И через два года после боев эти поля источали тяжелый запах сгоревших тонн металла, резины, масел и солярки, пороха, тола и человеческой плоти. Таким входило в наше сознание понятие просторов родины.

Ехали мы без приключений. Если не считать Лешину попытку самостоятельно достать яблочко из бочки. Он долго пыхтел, взбираясь по прислоненной к кадке крышке, и таки долез до края бочки. Поезд дернулся. Ноги мальца мелькнули в воздухе, но тут сноровку проявила Рада – поймала его в последнее мгновение. В общем, ничего страшного, только и того, что хлебнул бы рассола. Но от яблок он потом отказался наотрез.

Как уполномоченному серьезного ведомства отцу полагалось служебное помещение, по-современному – офис. Выбирать было особо не из чего, послевоенная Одесса была, конечно, не Сталинград, но и ей досталось.

Местные власти предложили отцу помещение на Троицкой, в котором до войны размещалась какая-то контора.

Чтобы не искать семье уполномоченного еще и квартиру на восемь душ, решили оформить контору как жилье. При жутком жилищном дефиците на это помещение почему-то никто не претендовал, что отца очень порадовало. Но радость скоро сменилась оторопью. В бывшей конторе в годы оккупации квартировали румынские солдаты. Уже этого достаточно, чтобы представить ее состояние. Но картину дополнил пожар – выгорели все перегородки, большая часть пола вместе с опорными балками, в потолке зияла дыра и зияющие провалы вместо окон. Окон, кстати, по фасаду было восемь, контора по площади была за сто квадратов. Ход с предложением совместить контору и жилье был чисто одесский – таким образом власти умывали руки от восстановления помещения. А в послевоенное время это была не простая проблема: дефицит стройматериалов был не меньшим хлебного. Проблема имела и чисто одесский привесок – дворовое население использовало пепелище под помойку, заваливая его также строительным и бытовым мусором. Словом, ордер был, а жить где не было. Наше немалое семейство приютила младшая сестра отца, она с мужем и сыном Феликсом имела крохотную комнатушку на Садовой. Сегодня Феликс Кохрихт известный и уважаемый в Одессе журналист, общественный деятель. Тогда это был ребенок с огненно-рыжими волосами и яркими голубыми глазами.

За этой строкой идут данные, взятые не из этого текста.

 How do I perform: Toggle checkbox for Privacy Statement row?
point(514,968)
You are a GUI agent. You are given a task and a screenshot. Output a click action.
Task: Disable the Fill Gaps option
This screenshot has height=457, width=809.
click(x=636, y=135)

Ремонт шел, как и все ремонты, муторно, долго, неповоротливо и непредсказуемо. К тому же отец неделями, а иногда и месяцами, не вылезал из командировок, перемещаясь по трем немалым странам и следя за качеством демонтажа и отправки оборудования. Так что наша первая зима в Одессе была несладкой – с горем пополам приспособили к жизни одну комнату, в которой стоял жуткий холод. Нельзя сказать, что мы жили голодно – мы жили как все, и голодный 46-й был для нас не лучше и не тяжелее, если не учитывать, что кормить шестерых детей все же сложнее, чем одного-двух. Мама всегда в таких случаях говорила – ешьте, что есть, марципанов сегодня не будет. Что такое марципаны, мы не знали, это слово на многие годы стало для детей символом запредельного счастья и достатка. Но однажды стало особенно голодно, и маме удалось где-то заполучить картофельные очистки. Они были смерзшиеся, какого-то зеленоватого колера. Она помыла их, прежде чем бросить в кастрюлю, расплакалась. Плачущая мама – это была картина невообразимая, невероятная. Маму никто никогда не видел в слезах. Дети сгрудились вокруг, и мама сказала: «Бедные свиньи, как они это едят?» Эти странные слова врезались в память всем и навсегда.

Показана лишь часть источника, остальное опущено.